Archive for the ‘publishing’ Category

Cafe Society (Day 22)

The coffee shop has a long tradition of being a place of creativity and innovation. Today I met up with Chris Ward who recently wrote a whole book about that association and how to make it work for you in the 21st century. He kindly gave me this copy:

out of office

As a person who spends one hour a day each way on the tube to work, so that’s 10 hours a week, or 1 day a week, so that’s 47 weeks a year, the book makes a lot of sense to me. The office and commute make no business, economic, environmental, transport or any other sense in this day and age.

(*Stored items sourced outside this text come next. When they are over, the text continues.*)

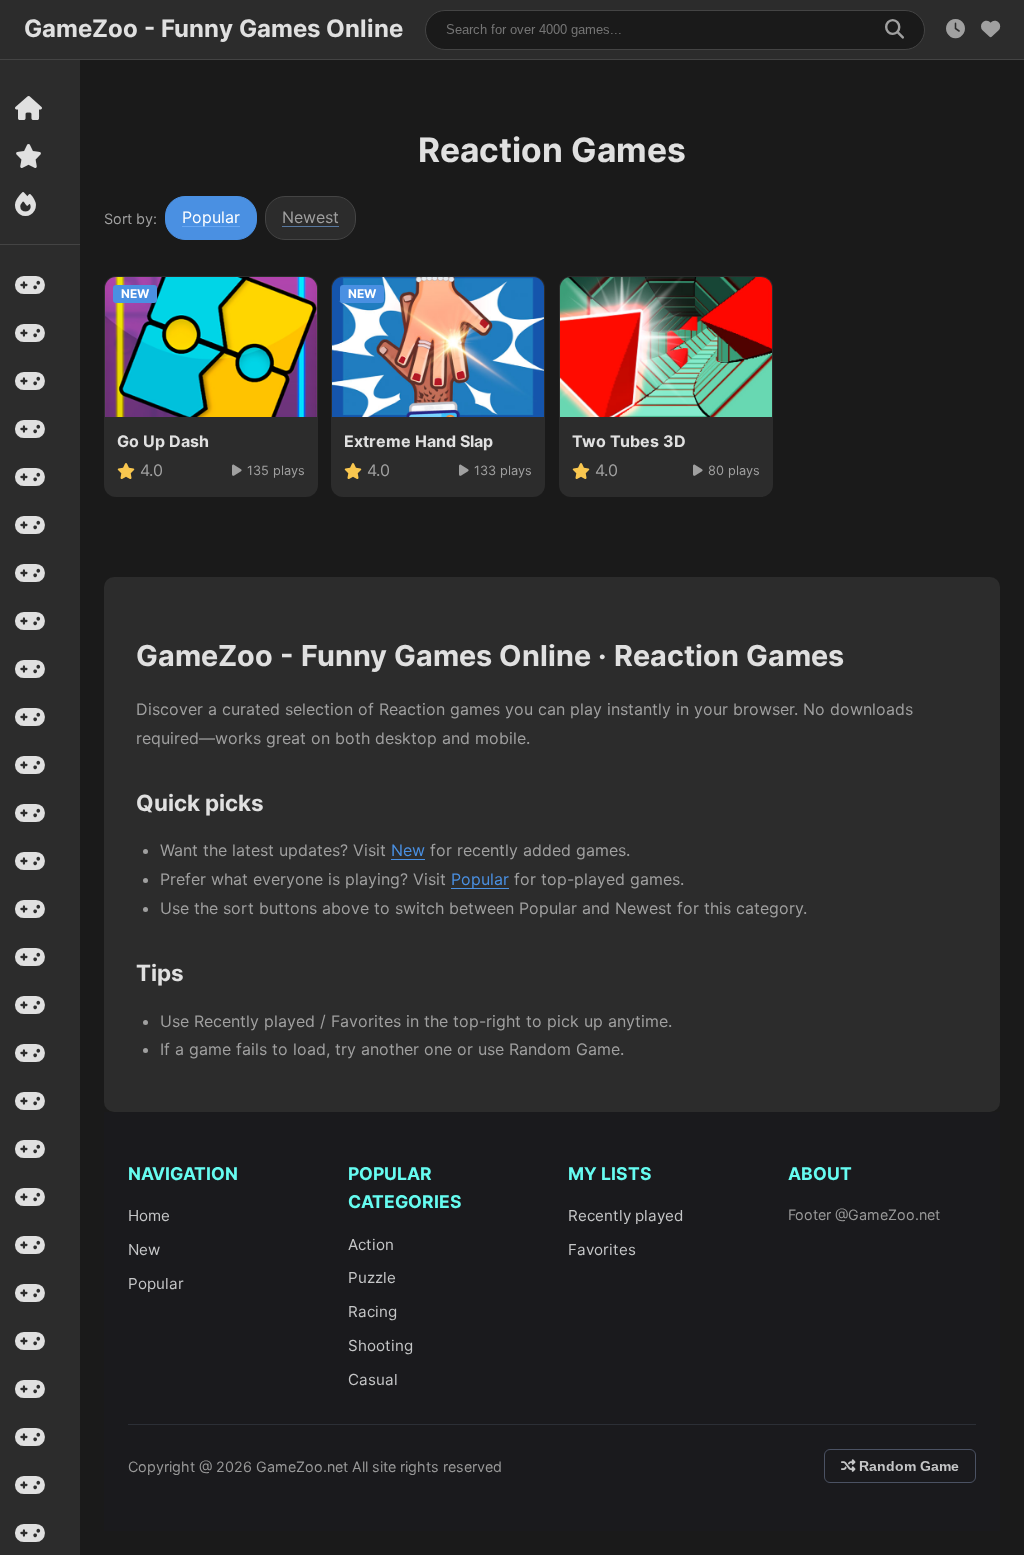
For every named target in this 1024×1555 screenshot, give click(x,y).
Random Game (907, 1466)
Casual (373, 1379)
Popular (211, 217)
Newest (310, 217)
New (408, 850)
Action (371, 1244)
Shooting (380, 1345)
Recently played (625, 1215)
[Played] (955, 29)
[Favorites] (990, 29)
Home (149, 1215)
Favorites (602, 1249)
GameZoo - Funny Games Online (213, 28)
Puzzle (372, 1277)
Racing (372, 1311)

Cafe No. 1: Campbell & Syne, East Finchley

I met my former colleague at Channel 4 Louise Brown for a catch-up and met her delightful new twins. Got to hold a baby for the first time in ages. That puts you in touch with what really matters and is worthwhile.

Campbell and Syne

Cafe No. 2: Shoreditch House, Shoreditch

Met up with some Channel 4 on-screen talent to discuss the end of the office, the end of the university degree, the end of borders, the end of cars, the end of the retail high street, the end of all sorts of things that make less and less sense in the digital age. Michael Acton Smith, who features in Chris’ book, walked past, not in his office. He’s done very well for himself by inventing Moshi Monsters in a cafe.

Shoreditch house club

Cafe No. 3: Albion, Shoreditch

I met Chris in Terence Conran’s Albion cafe. Outside in front I bumped into Utku and Noam from Mint Digital, creators of Stickygram, also not in their office. Mint and I thought up Quotables in a cafe opposite Great Ormond Street – it’s becoming a TV show this month (Was It Something I Said). Chris filled me in on the world of self-publication, design and printing which is how he chose to go with Out of Office. It got to No. 1 in the business charts.

Albion cafe shoreditch

Cafe No. 4: Dan and DeCarlo, East Finchley

I waited for Enfant Terrible No. 2 at this place opposite The Archer, East Finchley’s fine Art Deco landmark (a sculpture created by the man who designed the staircase to heaven in Powell & Pressberger’s A Matter of Life and Death). I wrote more of the Paul Arden chapter, an intense burst of writing to conclude the day. Chris Ward cites Paul Arden’s It’s Not How Good You Are… as a key text for his notional ‘Penny University’, a term used of the 18th Century coffee shops of London and their potential for learning – a penny bought you entry, a cup of the black stuff, the newspapers and snippets of journalistic gossip. Chris is in the habit of giving Arden’s tome away to everyone he ever works with.